The facts of the matter before us are as follows. On 27 June, the Minister for Justice took office. Waiting on her desk when she arrived in the Department were four applications for the job of Supreme Court judge, a massive job carrying a salary, in excess of €220,000, paid for by taxpayers. The Minister had four applications - not one, as she and other Ministers have tried to make out, but four. Whether they came from JAAB or via expressions of interest is immaterial. She had four applications. On 15 July, she recommended one of those applicants to the Cabinet for appointment to the Supreme Court. That person just happened to be the previous Attorney General and long-term Fine Gael activist, Séamus Woulfe. Four became one.

Any reasonable person would have expected the Minister to come before the Dáil today and set out how those four names were whittled down to one. She has not done so. She said that she had no discussions about the applicants or their suitability for office with the Taoiseach, Tánaiste or any other Minister.
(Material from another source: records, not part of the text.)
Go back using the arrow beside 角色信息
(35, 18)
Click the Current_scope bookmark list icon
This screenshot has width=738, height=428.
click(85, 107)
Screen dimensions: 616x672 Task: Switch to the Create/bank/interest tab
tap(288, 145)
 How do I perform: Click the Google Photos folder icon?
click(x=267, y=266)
This is not credible in the slightest. The Tánaiste, who is the Minister's party leader, knew there were other applicants. In fact, he knew Séamus Woulfe had applied for the position because he said so to the now Taoiseach and the leader of the Green Party during the negotiations on the programme for Government. The Minister did not, however, tell the Taoiseach that there were other applicants. Why was the Fianna Fáil leader kept in the dark in this regard when the Minister's party leader and others were aware that there were additional applicants?

Much of the Minister's story just does not add up. At a meeting of the justice committee last week, she said in response to a question from me:

... I looked at the recommendation that had been made and other expressions of interest that often come for any of these positions. Following that I spoke to the Taoiseach, the Tánaiste, the Minister, Deputy Eamon Ryan, and the Attorney General. On foot of that, a recommendation was made, and a name was given to Cabinet.
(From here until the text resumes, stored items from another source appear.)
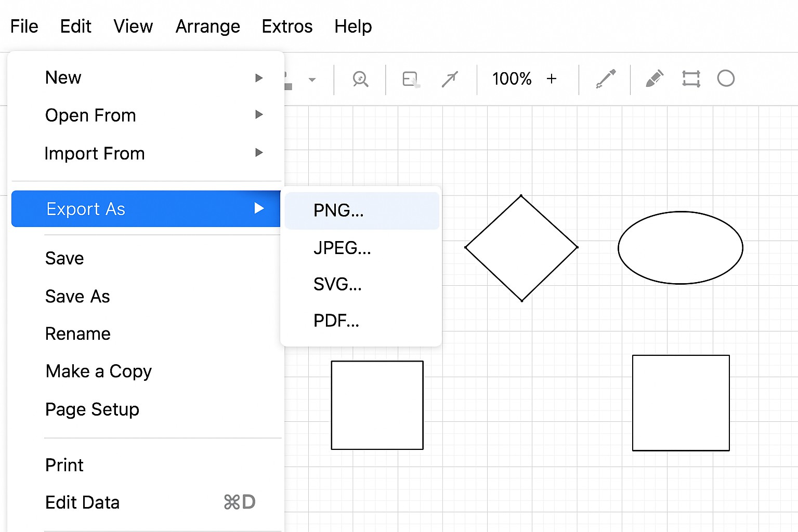Click the rectangle select tool icon
The width and height of the screenshot is (798, 532).
tap(411, 79)
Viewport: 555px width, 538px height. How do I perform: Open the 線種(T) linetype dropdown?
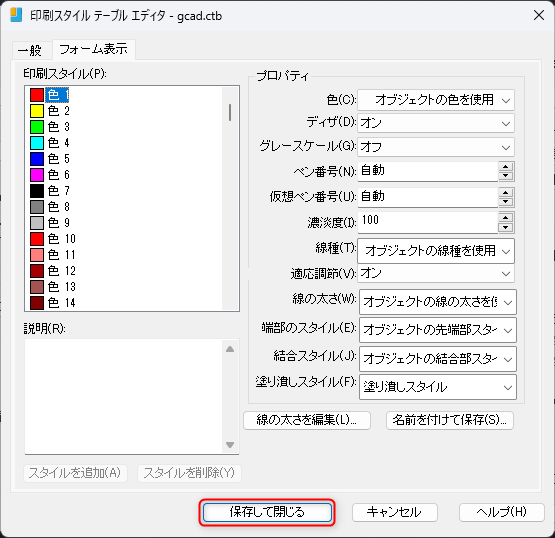click(436, 251)
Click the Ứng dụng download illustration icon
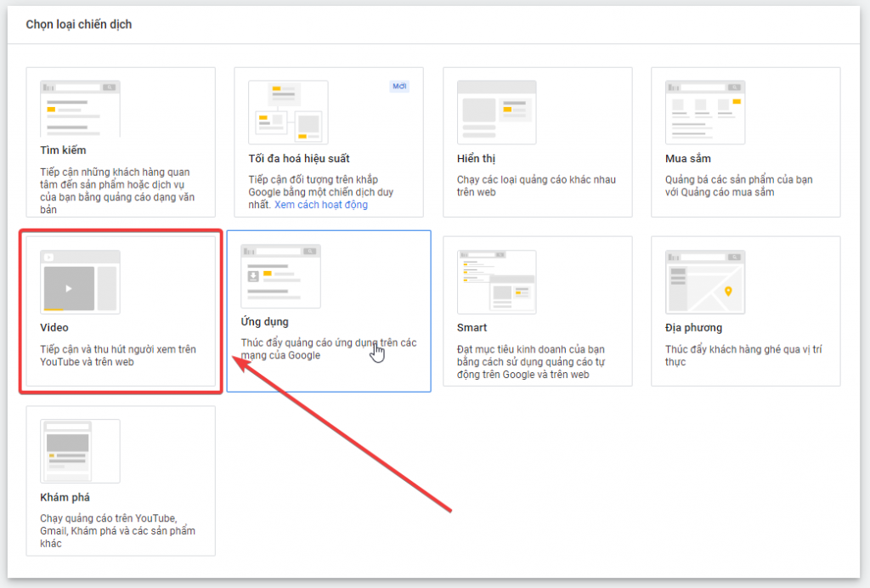 [x=253, y=274]
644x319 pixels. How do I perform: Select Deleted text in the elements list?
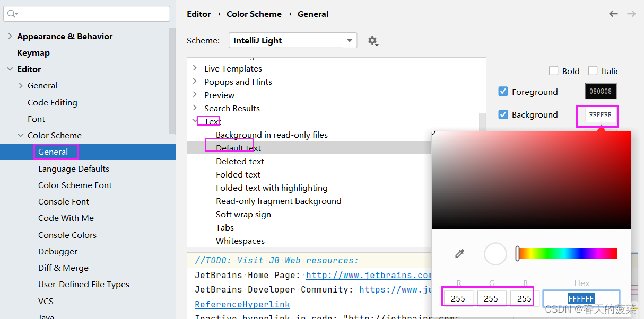[239, 161]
I find it absolutely baffling that the names of the applicants and their suitability for appointment would not be discussed at that time by the Minister and the party leaders in government. The successful applicant was a long-term Fine Gael activist who served as Attorney General in a previous Government. Yet, there was no disclosure and no discussion in this regard with the Minister's partners in government. Even if we suppose that the Minister did make this decision on her own, the fact remains that one name out of four was signed off by Cabinet and it is the one the Minister brought to Cabinet. The other three rejected applicants were all sitting judges and, presumably, experienced and very well qualified if they were applying for such an eminent position. However, Séamus Woulfe, the long-term activist, is the name that miraculously made its way to Cabinet.
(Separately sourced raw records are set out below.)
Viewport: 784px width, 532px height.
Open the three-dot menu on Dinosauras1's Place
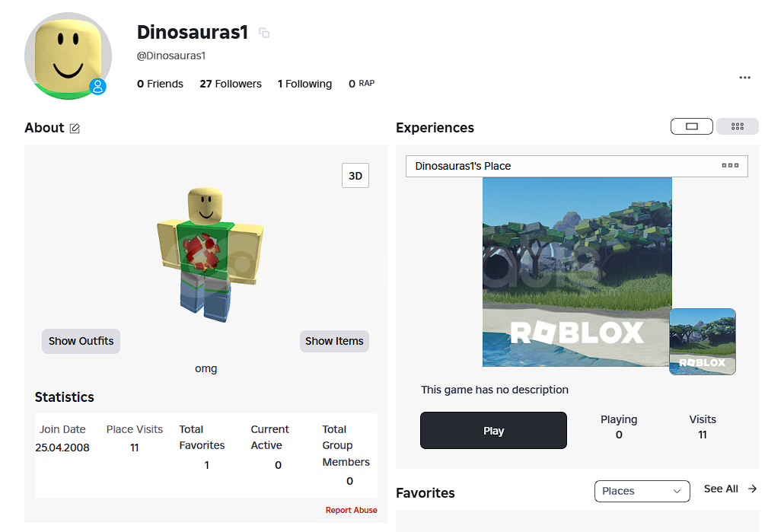tap(729, 166)
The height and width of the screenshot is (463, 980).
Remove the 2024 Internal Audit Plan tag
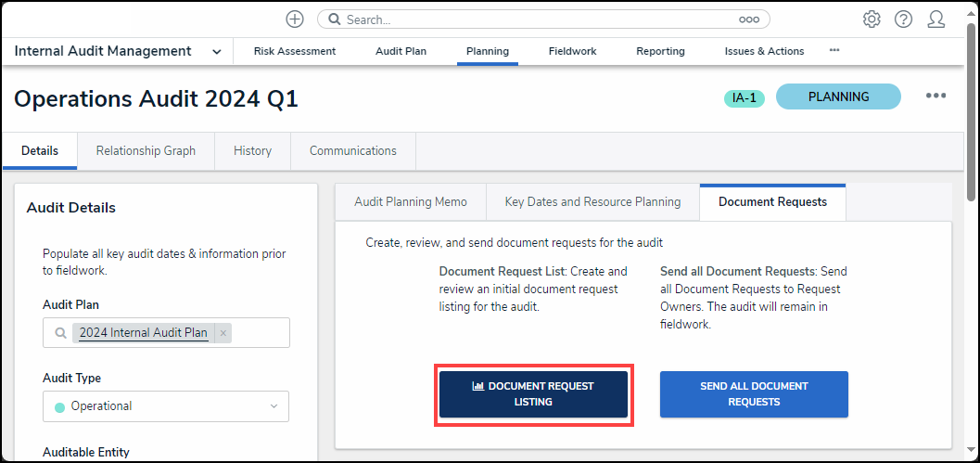coord(223,333)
I have heard the Minister say that she looked at the four names and made her decision. On what basis did she evaluate the applicants? What motivated her decision to bring to Cabinet the name that she did? Was it the individual's experience? Was it his reputation in dealing with complex cases? What were the criteria applied in respect of this appointment to the highest court in the land? What the Minister is telling us simply does not stack up. She told RTÉ last Friday evening that she took a number of weeks to consider the appointment. However, in response to a parliamentary question, she said that she did not receive the memorandum with the details of persons applying for the post until 6 July. According to the same response, she started to speak with party leaders on 11 July, with whom she says she did not discuss the issues of suitability or experience. The consideration she gave to the matter took days, then, not weeks. None of this stacks up and that is why we are here today.

This appointment was a done deal. A Fine Gael-supporting Attorney General was on his way out and Fine Gael needed to find a job for him. He was one of Leo's cronies and that is the Fine Gael way of doing business. The Minister did it and Fianna Fáil went along with it. The Green Party, God help it, did not know what to say or where to look. This was a Fine Gael appointment. It was boxed off long before the Minister ever took office and she signed off on it. That is the reality and it is why we are here today.